WRITTEN INSTRUCTION >> Copy the records below, replacing "At what coordinates should I click to accomplish" with "Where do I click to carry out" everywhere it occurs and keeping every other line unchanged.
::: RECORDED INFORMATION :::
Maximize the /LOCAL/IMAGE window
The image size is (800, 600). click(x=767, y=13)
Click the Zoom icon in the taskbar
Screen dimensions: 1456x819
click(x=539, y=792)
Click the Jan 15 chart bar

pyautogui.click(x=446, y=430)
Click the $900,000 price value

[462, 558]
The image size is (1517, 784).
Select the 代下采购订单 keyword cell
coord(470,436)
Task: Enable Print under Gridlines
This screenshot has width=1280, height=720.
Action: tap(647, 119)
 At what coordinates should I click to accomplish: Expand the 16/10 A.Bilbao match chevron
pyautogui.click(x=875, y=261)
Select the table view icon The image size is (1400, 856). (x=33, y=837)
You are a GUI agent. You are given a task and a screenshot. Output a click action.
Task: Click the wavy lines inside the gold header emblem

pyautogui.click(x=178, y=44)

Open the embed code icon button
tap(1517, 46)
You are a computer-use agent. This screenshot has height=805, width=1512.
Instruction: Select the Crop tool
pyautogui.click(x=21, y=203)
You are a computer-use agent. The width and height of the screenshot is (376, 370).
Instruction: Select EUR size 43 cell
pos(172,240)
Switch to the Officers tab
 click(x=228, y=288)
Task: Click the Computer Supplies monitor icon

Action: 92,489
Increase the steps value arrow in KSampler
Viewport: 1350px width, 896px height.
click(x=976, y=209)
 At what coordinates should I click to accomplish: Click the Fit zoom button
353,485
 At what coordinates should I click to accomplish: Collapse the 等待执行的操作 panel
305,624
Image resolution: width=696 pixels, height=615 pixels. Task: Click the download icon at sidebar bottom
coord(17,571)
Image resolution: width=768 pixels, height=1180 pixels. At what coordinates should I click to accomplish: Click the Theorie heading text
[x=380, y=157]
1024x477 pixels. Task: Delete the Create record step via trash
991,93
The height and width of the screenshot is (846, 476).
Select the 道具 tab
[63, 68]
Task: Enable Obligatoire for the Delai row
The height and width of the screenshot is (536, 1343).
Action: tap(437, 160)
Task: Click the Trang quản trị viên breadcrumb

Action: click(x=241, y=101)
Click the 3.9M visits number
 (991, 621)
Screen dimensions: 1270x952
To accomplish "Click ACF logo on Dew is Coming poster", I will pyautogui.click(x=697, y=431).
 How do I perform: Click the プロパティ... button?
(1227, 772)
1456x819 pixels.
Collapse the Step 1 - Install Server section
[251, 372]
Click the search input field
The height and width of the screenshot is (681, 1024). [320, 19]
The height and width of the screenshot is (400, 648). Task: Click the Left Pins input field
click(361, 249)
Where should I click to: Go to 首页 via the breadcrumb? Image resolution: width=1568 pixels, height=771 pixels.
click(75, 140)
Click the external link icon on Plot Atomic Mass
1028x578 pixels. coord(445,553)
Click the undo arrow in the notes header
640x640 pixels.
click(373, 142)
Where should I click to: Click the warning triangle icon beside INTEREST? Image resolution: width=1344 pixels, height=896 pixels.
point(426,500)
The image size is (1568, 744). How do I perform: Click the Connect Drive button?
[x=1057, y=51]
:::
THE COMPLETED TASK >>
Maximize the /LOCAL/IMAGE window
The image size is (800, 600). click(x=767, y=13)
Click the Zoom icon in the taskbar
Screen dimensions: 1456x819
click(x=539, y=792)
Click the Jan 15 chart bar

pyautogui.click(x=446, y=430)
Click the $900,000 price value

[462, 558]
The image size is (1517, 784).
Select the 代下采购订单 keyword cell
coord(470,436)
Task: Enable Print under Gridlines
This screenshot has width=1280, height=720.
Action: tap(647, 119)
 Where do I click to carry out: Expand the 16/10 A.Bilbao match chevron
pyautogui.click(x=875, y=261)
Select the table view icon The image size is (1400, 856). (x=33, y=837)
You are a GUI agent. You are given a task and a screenshot. Output a click action.
Task: Click the wavy lines inside the gold header emblem

pyautogui.click(x=178, y=44)

Open the embed code icon button
tap(1517, 46)
You are a computer-use agent. This screenshot has height=805, width=1512.
Instruction: Select the Crop tool
pyautogui.click(x=21, y=203)
You are a computer-use agent. The width and height of the screenshot is (376, 370).
Instruction: Select EUR size 43 cell
pos(172,240)
Switch to the Officers tab
 click(x=228, y=288)
Task: Click the Computer Supplies monitor icon

Action: 92,489
Increase the steps value arrow in KSampler
Viewport: 1350px width, 896px height.
click(x=976, y=209)
 Where do I click to carry out: Click the Fit zoom button
353,485
 Where do I click to carry out: Collapse the 等待执行的操作 panel
305,624
Image resolution: width=696 pixels, height=615 pixels. Task: Click the download icon at sidebar bottom
coord(17,571)
Image resolution: width=768 pixels, height=1180 pixels. Where do I click to carry out: Click the Theorie heading text
[x=380, y=157]
1024x477 pixels. Task: Delete the Create record step via trash
991,93
The height and width of the screenshot is (846, 476).
Select the 道具 tab
[63, 68]
Task: Enable Obligatoire for the Delai row
The height and width of the screenshot is (536, 1343).
Action: tap(437, 160)
Task: Click the Trang quản trị viên breadcrumb

Action: click(x=241, y=101)
Click the 3.9M visits number
 (991, 621)
Screen dimensions: 1270x952
To accomplish "Click ACF logo on Dew is Coming poster", I will pyautogui.click(x=697, y=431).
 How do I perform: Click the プロパティ... button?
(1227, 772)
1456x819 pixels.
Collapse the Step 1 - Install Server section
[251, 372]
Click the search input field
The height and width of the screenshot is (681, 1024). [320, 19]
The height and width of the screenshot is (400, 648). Task: Click the Left Pins input field
click(361, 249)
Where should I click to: Go to 首页 via the breadcrumb? Image resolution: width=1568 pixels, height=771 pixels.
click(75, 140)
Click the external link icon on Plot Atomic Mass
1028x578 pixels. coord(445,553)
Click the undo arrow in the notes header
640x640 pixels.
click(373, 142)
Where should I click to: Click the warning triangle icon beside INTEREST? Image resolution: width=1344 pixels, height=896 pixels.
point(426,500)
The image size is (1568, 744). How do I perform: Click the Connect Drive button?
[x=1057, y=51]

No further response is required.